Nel caso di specie, del resto, gli elementi probatori emersi a proposito delle ripetute negligenze e manchevolezze nella realizzazione dell'impianto (ivi compresi gli interventi di modifica oggetto dell'imputazione) e nella sua gestione e manutenzione (dai reiterati riempimenti oltre il consentito alle ripetute rotture di altre pompe e agli allagamenti senza alcun intervento da parte dell'odierna ricorrente) depongono per una sistematica violazione dei predetti doveri di vigilanza, ed anzi per una ripetuta elusione delle disposizioni vigenti nel settore; non certo per una occasionale emergenza da cui sarebbe scaturita l'uscita di gas al di fuori di ogni possibilità di controllo da parte della P.P.. Anche a proposito della realizzazione della tubazione costituente la c.d. "seconda linea" le allegazioni della ricorrente, sostanzialmente reiterative di quelle già prospettate in appello, si risolvono nella mera allegazione della finalità di spurgo e di pulizia dei circuiti (laddove la lettura tecnica di tale dispositivo - accolta dalla Corte di merito, come già dal primo giudice, con ampio percorso argomentativo - é nel senso della finalità di potenziamento dell'impianto) e nel riferimento al fatto che la tubazione aggiuntiva era già presente nei progetti presentati nel 1988 (laddove però tale tubazione non risulta riportata negli schemi tecnici presentati alle autorità negli anni 2005 - 2006).
Anche sotto il profilo del nesso di causalità, l'iter argomentativo della sentenza impugnata é ampiamente chiarificatore ed espone convenientemente le ragioni per cui l'evento di pericolo é stato visto come la risultante di una pluralità di omissioni e negligenze nella vigilanza e nella manutenzione dell'impianto da parte dell'imputata, nella sua qualità di garante.
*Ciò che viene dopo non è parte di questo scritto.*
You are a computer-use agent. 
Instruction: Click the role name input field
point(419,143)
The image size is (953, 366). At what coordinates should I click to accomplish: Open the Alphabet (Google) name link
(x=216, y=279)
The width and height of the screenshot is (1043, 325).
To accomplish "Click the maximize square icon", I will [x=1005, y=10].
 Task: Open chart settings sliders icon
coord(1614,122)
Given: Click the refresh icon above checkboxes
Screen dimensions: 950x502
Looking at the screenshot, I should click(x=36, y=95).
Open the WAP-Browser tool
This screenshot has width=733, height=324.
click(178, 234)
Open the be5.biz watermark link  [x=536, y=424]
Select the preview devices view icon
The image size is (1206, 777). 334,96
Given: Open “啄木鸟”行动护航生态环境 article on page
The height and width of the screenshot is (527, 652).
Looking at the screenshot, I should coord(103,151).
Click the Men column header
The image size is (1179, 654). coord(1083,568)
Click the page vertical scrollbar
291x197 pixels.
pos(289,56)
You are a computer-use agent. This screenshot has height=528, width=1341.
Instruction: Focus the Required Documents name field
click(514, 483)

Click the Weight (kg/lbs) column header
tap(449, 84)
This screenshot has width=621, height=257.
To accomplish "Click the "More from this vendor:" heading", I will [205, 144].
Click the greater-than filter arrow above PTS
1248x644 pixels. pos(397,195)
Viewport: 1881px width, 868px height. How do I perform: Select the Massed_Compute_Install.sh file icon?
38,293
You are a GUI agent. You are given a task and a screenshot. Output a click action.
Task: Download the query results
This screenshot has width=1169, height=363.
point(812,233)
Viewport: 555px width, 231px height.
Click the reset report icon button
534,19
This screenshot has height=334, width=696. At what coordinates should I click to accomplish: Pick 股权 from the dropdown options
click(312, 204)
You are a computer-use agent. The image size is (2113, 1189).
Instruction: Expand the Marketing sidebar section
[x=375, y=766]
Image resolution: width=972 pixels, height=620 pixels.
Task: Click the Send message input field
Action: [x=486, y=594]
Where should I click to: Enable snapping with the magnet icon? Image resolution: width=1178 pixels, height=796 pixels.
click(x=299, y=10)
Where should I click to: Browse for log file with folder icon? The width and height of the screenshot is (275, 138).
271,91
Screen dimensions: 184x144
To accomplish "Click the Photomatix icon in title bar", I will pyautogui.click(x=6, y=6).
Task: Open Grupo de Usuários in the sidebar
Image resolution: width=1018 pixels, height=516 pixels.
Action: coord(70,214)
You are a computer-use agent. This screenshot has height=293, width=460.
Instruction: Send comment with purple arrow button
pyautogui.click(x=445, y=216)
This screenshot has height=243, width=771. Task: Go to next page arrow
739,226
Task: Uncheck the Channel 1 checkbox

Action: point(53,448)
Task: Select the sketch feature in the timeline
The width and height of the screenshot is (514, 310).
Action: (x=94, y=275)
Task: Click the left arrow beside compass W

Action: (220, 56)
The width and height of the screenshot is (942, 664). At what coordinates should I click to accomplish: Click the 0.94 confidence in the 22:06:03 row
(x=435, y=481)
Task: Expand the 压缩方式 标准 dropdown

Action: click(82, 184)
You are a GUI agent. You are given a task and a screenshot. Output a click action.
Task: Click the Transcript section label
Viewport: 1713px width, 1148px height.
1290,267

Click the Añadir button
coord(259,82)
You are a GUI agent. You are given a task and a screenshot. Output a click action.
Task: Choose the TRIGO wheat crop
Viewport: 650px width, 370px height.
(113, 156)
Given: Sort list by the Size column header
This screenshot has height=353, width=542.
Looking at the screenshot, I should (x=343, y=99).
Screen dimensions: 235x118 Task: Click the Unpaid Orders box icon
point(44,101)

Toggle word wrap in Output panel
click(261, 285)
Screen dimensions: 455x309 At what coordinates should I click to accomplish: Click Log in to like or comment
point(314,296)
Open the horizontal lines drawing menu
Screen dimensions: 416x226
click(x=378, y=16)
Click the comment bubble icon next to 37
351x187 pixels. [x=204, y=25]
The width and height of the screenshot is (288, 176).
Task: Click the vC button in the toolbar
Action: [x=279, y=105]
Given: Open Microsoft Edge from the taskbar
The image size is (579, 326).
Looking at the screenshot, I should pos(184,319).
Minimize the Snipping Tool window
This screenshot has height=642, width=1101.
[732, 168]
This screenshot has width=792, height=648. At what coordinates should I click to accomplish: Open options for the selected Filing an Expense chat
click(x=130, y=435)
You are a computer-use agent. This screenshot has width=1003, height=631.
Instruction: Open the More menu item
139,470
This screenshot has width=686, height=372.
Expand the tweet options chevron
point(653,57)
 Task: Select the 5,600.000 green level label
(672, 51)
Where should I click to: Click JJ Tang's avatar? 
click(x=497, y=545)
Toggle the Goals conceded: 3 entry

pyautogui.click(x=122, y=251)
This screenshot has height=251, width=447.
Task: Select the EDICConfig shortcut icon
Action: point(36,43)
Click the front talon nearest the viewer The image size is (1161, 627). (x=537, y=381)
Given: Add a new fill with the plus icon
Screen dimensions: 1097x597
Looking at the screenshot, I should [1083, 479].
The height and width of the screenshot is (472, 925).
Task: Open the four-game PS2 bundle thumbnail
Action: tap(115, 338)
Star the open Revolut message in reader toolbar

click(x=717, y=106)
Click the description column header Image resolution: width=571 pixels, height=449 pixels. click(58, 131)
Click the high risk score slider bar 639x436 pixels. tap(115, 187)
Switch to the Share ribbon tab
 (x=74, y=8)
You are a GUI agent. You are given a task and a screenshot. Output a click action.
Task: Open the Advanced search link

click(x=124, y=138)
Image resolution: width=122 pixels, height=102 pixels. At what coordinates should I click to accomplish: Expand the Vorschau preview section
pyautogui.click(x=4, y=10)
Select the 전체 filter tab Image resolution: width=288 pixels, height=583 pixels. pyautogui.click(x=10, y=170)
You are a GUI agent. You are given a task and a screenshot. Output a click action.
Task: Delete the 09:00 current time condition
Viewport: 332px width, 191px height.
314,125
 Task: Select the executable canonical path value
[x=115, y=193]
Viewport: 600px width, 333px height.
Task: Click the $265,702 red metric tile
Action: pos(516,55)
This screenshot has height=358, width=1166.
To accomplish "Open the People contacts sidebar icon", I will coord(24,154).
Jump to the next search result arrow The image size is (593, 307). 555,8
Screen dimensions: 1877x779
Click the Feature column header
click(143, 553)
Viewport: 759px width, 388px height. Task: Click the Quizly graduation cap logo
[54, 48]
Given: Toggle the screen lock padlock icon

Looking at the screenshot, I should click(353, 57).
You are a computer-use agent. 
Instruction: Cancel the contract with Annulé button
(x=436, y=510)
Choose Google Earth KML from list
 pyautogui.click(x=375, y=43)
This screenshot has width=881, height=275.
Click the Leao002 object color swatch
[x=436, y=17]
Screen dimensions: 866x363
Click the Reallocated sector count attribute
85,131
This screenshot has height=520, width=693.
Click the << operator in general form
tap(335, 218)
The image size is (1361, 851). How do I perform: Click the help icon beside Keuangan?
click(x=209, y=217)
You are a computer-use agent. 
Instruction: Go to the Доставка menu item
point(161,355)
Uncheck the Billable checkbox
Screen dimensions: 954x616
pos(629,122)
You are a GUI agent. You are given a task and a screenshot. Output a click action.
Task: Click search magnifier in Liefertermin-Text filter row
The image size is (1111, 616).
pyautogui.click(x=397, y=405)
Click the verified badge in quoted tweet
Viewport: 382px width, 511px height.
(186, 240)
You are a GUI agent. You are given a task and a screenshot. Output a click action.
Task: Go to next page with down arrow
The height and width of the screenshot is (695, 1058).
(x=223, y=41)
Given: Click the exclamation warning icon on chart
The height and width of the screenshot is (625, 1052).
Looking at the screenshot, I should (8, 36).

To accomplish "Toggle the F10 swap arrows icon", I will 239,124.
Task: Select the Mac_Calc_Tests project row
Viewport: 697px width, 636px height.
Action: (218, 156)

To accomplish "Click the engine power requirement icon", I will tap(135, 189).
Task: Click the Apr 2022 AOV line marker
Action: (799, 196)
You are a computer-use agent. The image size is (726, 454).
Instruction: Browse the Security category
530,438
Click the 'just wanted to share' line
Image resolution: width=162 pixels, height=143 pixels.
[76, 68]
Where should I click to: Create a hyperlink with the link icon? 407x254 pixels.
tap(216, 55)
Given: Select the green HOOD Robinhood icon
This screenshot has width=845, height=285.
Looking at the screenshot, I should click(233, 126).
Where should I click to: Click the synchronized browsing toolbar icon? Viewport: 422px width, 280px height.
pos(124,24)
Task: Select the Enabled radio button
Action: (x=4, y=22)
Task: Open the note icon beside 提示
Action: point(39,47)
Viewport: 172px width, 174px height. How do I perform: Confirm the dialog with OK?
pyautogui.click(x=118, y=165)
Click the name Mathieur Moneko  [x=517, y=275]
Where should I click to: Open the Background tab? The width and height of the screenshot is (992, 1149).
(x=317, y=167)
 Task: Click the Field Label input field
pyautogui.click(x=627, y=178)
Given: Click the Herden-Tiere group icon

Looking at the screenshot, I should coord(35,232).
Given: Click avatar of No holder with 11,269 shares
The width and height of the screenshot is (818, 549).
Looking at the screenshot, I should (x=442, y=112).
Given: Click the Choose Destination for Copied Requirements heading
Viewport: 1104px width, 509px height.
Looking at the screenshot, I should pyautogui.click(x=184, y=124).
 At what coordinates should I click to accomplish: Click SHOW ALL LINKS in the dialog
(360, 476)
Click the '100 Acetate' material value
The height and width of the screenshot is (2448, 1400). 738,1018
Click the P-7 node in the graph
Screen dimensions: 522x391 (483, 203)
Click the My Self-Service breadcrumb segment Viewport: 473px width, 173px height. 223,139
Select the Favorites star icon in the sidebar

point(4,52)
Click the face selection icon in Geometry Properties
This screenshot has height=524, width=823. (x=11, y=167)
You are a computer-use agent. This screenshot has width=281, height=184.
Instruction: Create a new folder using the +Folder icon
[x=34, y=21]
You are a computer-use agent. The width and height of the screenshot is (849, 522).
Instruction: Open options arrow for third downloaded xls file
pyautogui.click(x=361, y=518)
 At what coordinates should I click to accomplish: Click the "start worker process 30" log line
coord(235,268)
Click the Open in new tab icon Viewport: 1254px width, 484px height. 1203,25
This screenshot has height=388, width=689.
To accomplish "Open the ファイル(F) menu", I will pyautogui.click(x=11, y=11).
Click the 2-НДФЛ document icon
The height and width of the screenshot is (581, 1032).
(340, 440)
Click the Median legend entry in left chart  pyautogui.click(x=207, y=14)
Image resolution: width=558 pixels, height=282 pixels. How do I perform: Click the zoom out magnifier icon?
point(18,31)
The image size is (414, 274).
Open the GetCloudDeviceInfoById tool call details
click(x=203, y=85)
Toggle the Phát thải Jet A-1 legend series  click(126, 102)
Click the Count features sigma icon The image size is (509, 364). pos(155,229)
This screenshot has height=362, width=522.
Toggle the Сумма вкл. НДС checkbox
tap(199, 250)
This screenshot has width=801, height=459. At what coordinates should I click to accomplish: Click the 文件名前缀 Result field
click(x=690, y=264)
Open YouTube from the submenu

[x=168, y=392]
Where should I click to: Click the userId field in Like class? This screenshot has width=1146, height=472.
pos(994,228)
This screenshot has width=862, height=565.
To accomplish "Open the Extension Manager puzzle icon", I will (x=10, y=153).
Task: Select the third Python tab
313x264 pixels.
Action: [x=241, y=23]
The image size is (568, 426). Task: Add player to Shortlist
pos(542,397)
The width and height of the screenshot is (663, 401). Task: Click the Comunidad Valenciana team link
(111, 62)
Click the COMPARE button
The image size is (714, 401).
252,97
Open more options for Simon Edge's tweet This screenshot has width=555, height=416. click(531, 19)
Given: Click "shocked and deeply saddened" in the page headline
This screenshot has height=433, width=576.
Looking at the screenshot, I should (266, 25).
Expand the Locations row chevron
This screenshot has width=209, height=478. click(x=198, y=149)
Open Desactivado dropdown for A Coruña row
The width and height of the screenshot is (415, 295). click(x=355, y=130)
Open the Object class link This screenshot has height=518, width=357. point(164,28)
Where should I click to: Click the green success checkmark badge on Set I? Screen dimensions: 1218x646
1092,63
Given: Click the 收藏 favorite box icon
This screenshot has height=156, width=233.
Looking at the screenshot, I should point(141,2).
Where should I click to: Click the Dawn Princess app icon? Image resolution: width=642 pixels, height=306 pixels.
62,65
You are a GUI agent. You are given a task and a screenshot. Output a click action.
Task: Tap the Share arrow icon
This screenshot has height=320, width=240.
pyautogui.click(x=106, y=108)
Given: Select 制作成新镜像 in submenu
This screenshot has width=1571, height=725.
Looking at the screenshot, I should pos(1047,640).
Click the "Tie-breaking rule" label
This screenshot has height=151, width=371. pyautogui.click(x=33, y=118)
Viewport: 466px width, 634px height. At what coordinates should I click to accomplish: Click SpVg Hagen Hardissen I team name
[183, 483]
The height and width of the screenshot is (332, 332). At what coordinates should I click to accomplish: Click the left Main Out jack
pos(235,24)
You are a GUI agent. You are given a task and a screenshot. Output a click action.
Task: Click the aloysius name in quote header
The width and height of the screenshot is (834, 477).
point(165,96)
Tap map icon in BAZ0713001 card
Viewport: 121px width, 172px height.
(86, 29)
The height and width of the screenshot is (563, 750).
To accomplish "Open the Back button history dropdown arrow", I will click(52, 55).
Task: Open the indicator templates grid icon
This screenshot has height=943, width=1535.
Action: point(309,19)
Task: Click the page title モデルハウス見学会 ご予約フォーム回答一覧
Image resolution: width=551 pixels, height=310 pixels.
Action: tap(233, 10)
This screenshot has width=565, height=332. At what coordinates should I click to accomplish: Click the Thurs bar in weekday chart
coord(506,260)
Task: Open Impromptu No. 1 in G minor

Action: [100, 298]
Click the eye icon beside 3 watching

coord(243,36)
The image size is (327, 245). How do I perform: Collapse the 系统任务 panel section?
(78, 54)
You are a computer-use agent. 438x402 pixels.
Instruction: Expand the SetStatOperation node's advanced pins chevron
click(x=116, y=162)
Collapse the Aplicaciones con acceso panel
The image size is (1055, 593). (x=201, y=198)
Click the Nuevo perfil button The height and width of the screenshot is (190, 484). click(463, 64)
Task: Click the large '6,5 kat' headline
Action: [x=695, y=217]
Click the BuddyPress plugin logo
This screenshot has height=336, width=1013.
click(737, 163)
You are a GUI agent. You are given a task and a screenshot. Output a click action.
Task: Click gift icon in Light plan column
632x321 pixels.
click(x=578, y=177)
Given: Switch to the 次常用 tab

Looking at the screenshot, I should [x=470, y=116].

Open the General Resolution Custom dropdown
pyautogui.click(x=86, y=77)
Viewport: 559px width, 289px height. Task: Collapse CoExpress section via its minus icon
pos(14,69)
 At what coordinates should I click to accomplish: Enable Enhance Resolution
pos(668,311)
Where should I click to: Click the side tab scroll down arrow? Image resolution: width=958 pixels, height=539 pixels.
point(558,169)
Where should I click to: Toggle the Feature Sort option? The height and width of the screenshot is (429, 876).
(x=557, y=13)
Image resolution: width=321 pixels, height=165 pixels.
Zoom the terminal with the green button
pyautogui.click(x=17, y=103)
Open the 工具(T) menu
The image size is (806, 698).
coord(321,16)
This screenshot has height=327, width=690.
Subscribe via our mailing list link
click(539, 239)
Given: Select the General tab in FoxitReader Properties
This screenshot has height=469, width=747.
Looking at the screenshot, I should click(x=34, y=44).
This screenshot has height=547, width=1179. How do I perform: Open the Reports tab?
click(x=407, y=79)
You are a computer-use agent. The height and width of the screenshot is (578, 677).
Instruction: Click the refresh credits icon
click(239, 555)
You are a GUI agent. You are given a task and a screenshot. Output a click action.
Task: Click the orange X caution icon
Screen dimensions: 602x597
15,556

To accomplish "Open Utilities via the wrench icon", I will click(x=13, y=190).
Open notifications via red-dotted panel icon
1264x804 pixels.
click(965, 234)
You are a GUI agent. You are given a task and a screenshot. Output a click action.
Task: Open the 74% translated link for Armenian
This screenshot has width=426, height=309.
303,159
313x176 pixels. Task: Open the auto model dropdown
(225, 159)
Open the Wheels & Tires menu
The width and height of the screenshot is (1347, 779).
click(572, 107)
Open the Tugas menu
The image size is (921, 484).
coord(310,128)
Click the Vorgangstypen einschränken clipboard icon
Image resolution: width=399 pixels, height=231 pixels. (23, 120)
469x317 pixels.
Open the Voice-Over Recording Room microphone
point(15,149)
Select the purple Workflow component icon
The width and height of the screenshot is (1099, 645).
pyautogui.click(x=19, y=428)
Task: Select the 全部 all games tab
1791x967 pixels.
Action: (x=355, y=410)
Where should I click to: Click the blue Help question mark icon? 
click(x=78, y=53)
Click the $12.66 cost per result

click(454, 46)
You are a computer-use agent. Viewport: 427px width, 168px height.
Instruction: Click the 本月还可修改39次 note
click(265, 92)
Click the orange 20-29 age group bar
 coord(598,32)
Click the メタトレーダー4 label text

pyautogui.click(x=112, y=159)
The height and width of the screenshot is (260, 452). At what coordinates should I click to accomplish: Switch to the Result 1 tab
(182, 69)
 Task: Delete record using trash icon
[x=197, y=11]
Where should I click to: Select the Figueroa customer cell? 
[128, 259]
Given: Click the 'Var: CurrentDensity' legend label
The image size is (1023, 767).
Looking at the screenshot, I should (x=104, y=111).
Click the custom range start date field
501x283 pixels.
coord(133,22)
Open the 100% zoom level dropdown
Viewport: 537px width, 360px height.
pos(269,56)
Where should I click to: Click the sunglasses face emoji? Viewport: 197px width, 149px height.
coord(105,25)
La fuga di gas, indicata come causa sopravvenuta e idonea a interrompere il nesso di causalità, é invece stata correttamente indicata come l'effetto della reiterata condotta omissiva ed elusiva della P.P., oltreché come evento necessariamente suscettibile di prevedibilità da parte del titolare di un impianto di GPL; la Corte molisana affronta anche, in modo del tutto adeguato, il ragionamento controfattuale, deducendo - sulla base dall'istruttoria dibattimentale - che, ove l'imputata avesse ottemperato ai ridetti obblighi di vigilanza e si fosse attenuta alle disposizioni di settore, l'evento non si sarebbe verificato.
2. Alla declaratoria d'inammissibilità consegue la condanna della ricorrente al pagamento delle spese processuali; ed inoltre, alla luce della sentenza 13 giugno 2000, n. 186, della Corte costituzionale e rilevato che, nella fattispecie, non sussistono elementi per ritenere che «la parte abbia proposto il ricorso senza versare in colpa nella determinazione della causa di inammissibilità», la ricorrente va condannata al pagamento di una somma che si stima equo determinare in € 2.000,00 in favore della Cassa delle ammende.